• _TASK DESCRIPTION_: Copy nothing but the line with "This screenshot has height=1160, width=1307." and the lines that follow it to the end of the entries below, and keep the pictures out.

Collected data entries
****************
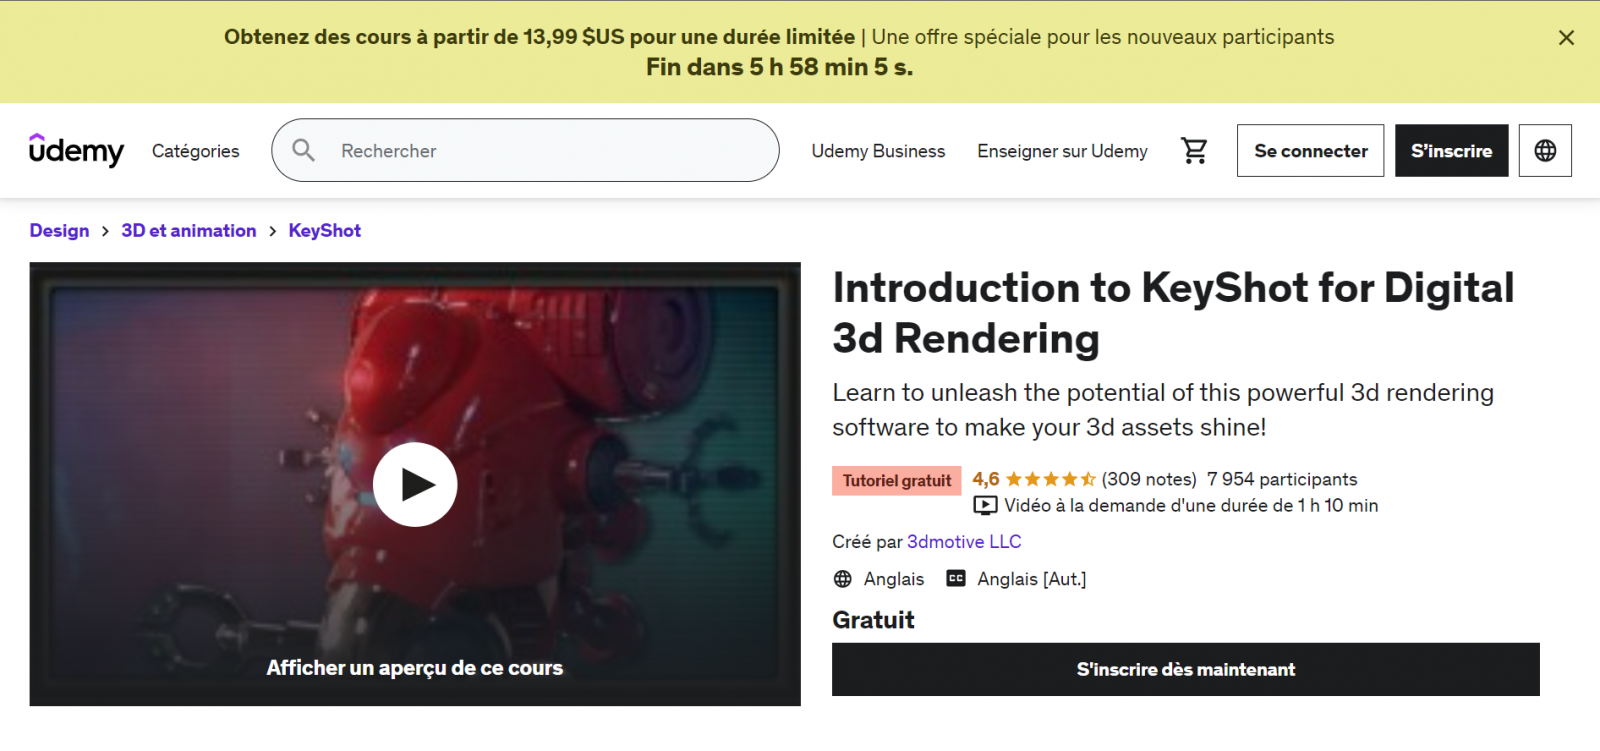The image size is (1600, 751).
Task: Open the KeyShot breadcrumb link
Action: point(324,230)
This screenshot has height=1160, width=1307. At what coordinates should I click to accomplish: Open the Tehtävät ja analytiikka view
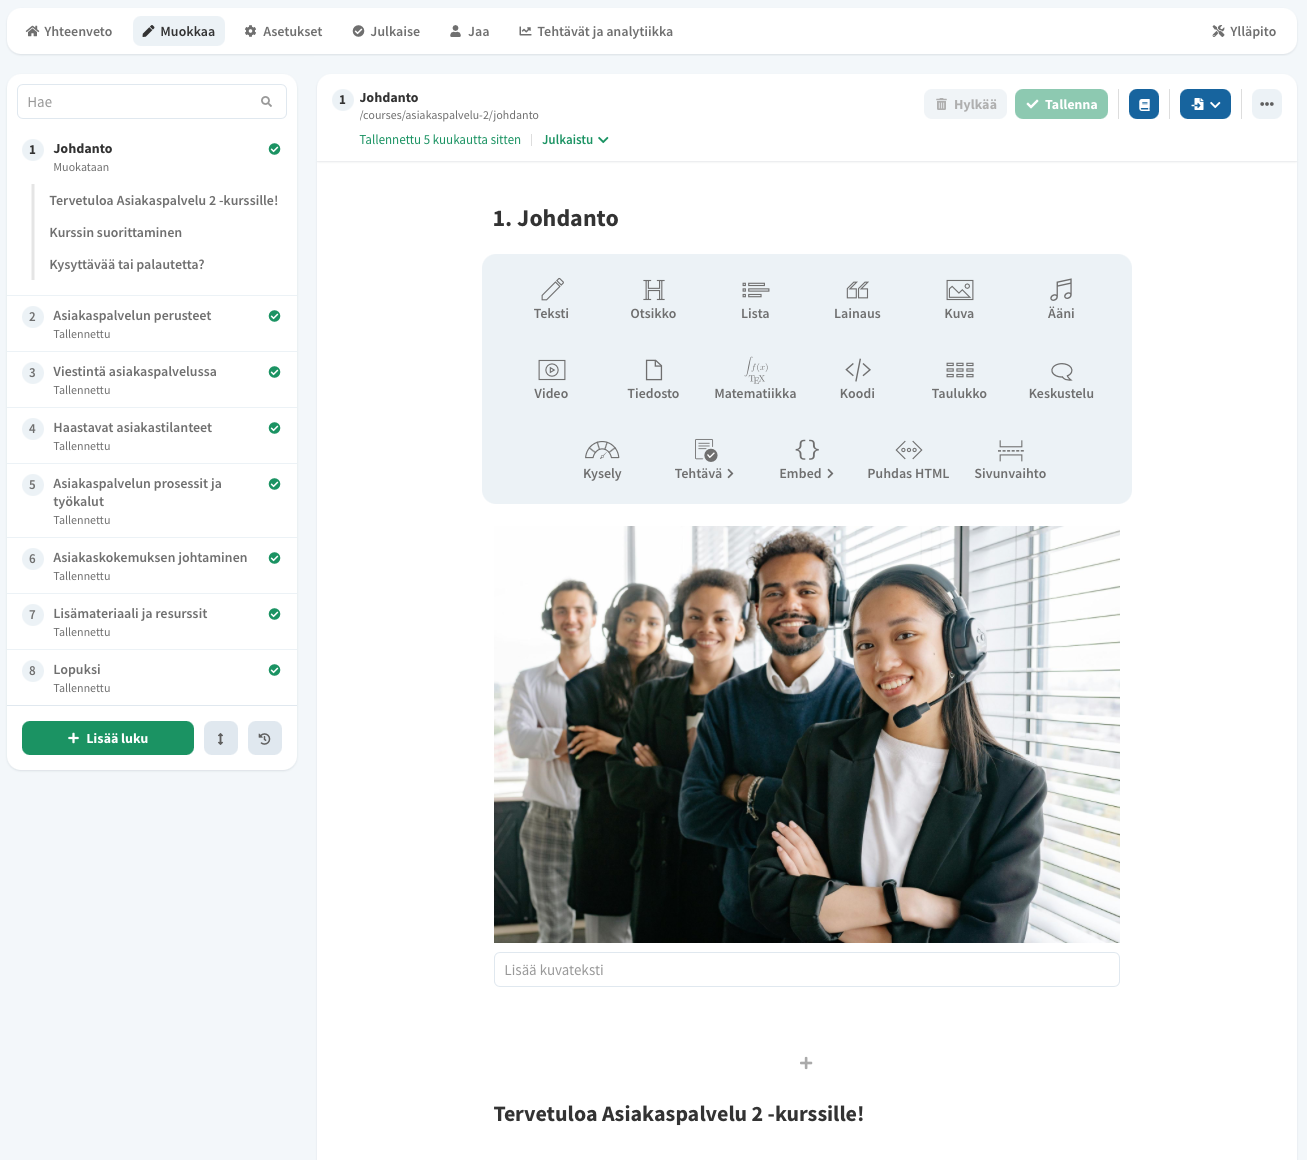tap(595, 31)
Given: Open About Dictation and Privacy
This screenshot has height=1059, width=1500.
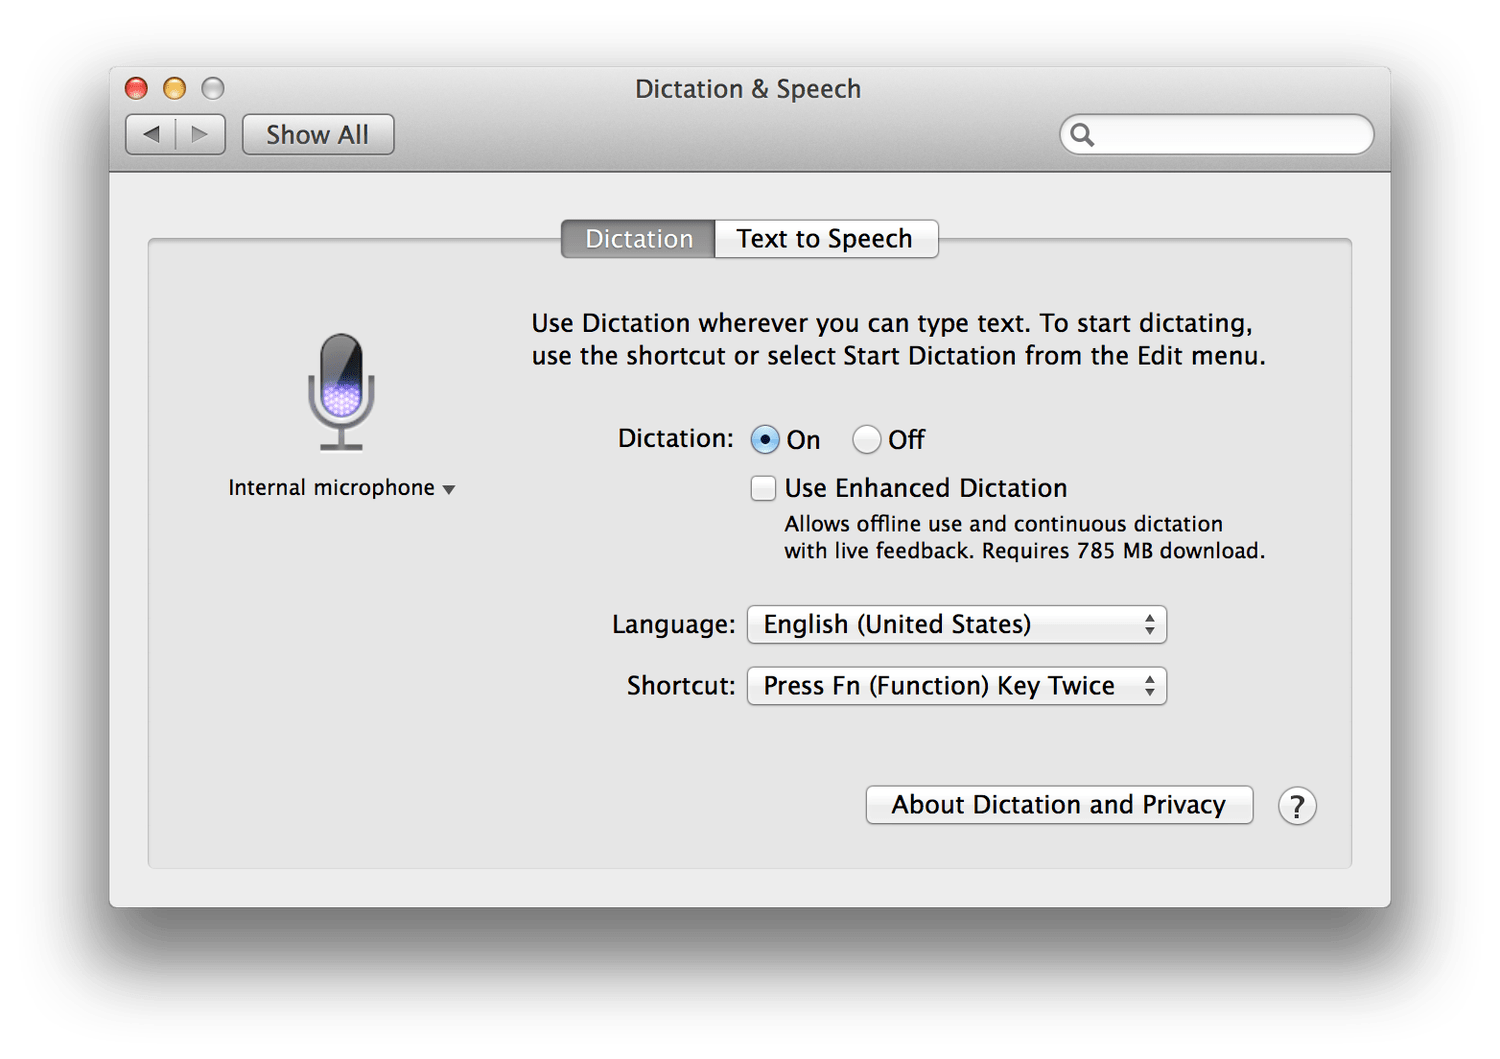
****************
• _THE COMPLETED TASK_:
This screenshot has height=1160, width=1307. At what coordinates should I click to accomplish: Open the Tehtävät ja analytiikka view
tap(595, 31)
Given: Open About Dictation and Privacy
This screenshot has height=1059, width=1500.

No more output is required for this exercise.